ASSIGNMENT 1 ▸ Reproduce the listing verbatim, starting at the line that contains "The width and height of the screenshot is (608, 710)." and continuing through the final line of the listing.
*-*-*
# Puppy Food



## Devo (Nov 18, 2013)

Good Afternoon,

The litter is right around 7 weeks old and the breeder said the puppies are nursing very little, but mostly eating dry food, "Iams ProActive Health Smart Puppy (Dry)". In my research of puppy and adult food I came across this site http://www.dogfoodadvisor.com/, which was interesting and leading me to potentially ween him off Iams when I pick him up on Jan 2nd with either one of these brands:

*1.)* Instinct Grain-Free Dry Dog Food, Chicken Meal Formula, 25.3-Pound Package[list type=decimal]
http://www.amazon.com/dp/B000PEAMP4/ref=wl_it_dp_o_pC_nS_ttl?_encoding=UTF8&colid=2TTTA74WBI903&coliid=I3OD5XDM4DLCGO

*2.)* Merrick Classic 5-Pound Puppy Real Chicken, Brown Rice and Green Pea Dog Food, 1 Bag
http://www.amazon.com/dp/B0089A6VC4/ref=wl_it_dp_o_pC_nS_ttl?_encoding=UTF8&colid=2TTTA74WBI903&coliid=I2VMQ7WMY2DYK4


*3.)* Taste of the Wild Grain-Free High Prairie Dry Dog Food for Puppy
http://www.amazon.com/dp/B006BU77F4/ref=wl_it_dp_o_pC_nS_ttl?_encoding=UTF8&colid=2TTTA74WBI903&coliid=I1S40MX6TQPD1V

I am not sold on any one of these, but I want to make sure I start the little guy off to a healthy diet. Any thoughts?

On a side note is there a need for vitamins supplements? He will have his 2nd appointment with the vet (first with me) on January 6th.
*-*-*
ASSIGNMENT 2 ▸ Name each dog food product that the puppy food post presents as a possible replacement for the Iams food.
*-*-*
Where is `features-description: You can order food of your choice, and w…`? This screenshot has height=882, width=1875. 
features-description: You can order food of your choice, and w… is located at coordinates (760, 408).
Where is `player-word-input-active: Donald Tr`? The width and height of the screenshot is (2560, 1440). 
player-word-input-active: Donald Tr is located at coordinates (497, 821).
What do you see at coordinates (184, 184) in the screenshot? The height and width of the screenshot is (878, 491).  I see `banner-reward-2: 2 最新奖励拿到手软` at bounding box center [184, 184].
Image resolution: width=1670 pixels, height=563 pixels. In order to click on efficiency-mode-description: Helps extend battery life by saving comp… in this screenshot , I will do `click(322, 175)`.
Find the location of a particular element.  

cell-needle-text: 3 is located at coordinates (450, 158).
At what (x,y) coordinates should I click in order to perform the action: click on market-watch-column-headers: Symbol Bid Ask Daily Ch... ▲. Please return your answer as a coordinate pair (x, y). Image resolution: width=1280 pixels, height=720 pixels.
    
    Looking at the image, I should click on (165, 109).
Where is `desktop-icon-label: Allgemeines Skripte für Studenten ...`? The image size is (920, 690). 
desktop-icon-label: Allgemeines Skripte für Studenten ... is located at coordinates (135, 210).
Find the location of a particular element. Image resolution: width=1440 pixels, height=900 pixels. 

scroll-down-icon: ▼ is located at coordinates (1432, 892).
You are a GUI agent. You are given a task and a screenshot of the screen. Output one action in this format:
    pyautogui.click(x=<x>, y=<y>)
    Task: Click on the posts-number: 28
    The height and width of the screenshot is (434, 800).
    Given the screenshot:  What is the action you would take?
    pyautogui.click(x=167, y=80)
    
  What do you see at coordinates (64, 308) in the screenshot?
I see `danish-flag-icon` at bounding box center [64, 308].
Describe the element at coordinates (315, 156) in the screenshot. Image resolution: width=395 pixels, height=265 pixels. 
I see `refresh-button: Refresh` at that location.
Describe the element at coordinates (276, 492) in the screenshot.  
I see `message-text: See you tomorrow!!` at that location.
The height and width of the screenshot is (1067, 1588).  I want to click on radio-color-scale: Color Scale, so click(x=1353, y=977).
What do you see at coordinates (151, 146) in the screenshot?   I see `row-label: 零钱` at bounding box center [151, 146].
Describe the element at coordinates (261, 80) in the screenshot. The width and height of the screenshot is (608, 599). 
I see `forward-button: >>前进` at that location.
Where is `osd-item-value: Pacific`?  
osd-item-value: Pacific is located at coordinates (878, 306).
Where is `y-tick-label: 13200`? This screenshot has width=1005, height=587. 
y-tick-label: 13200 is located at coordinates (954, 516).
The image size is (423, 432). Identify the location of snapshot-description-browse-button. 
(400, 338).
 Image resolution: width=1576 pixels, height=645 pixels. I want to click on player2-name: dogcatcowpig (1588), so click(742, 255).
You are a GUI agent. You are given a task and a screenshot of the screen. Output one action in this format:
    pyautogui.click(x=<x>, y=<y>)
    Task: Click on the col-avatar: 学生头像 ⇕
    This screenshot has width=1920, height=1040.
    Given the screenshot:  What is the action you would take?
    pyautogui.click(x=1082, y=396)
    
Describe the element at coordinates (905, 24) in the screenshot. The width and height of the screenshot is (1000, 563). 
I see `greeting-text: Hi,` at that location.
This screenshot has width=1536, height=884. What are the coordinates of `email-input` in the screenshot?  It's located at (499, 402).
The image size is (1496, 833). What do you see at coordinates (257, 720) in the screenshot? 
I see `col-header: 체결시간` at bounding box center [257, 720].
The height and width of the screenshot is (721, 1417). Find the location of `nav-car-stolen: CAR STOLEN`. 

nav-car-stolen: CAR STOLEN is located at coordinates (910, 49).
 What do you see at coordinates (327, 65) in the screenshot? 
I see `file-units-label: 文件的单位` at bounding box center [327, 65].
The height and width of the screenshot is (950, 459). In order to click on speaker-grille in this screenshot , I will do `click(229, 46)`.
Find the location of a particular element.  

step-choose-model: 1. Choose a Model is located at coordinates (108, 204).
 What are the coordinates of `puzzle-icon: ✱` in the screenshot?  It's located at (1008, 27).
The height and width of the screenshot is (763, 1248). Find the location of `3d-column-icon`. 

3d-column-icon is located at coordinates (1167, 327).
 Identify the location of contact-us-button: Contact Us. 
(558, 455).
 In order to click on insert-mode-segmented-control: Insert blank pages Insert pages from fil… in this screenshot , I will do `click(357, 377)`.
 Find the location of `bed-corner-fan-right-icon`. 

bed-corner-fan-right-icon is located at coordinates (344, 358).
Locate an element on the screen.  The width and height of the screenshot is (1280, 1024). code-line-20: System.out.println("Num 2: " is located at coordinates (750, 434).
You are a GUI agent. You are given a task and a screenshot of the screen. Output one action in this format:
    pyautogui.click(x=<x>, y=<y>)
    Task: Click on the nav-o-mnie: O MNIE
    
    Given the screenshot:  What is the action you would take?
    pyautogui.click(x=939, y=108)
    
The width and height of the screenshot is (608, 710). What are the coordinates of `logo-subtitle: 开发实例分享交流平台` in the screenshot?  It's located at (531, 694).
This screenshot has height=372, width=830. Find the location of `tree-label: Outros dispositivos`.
*-*-*
WRITTEN RESPONSE 1 ▸
The width and height of the screenshot is (608, 710). What are the coordinates of `logo-subtitle: 开发实例分享交流平台` in the screenshot?  It's located at (531, 694).
This screenshot has height=372, width=830. Find the location of `tree-label: Outros dispositivos`.

WRITTEN RESPONSE 2 ▸
- Instinct Grain-Free Dry Dog Food, Chicken Meal Formula, 25.3-Pound Package
- Merrick Classic 5-Pound Puppy Real Chicken, Brown Rice and Green Pea Dog Food, 1 Bag
- Taste of the Wild Grain-Free High Prairie Dry Dog Food for Puppy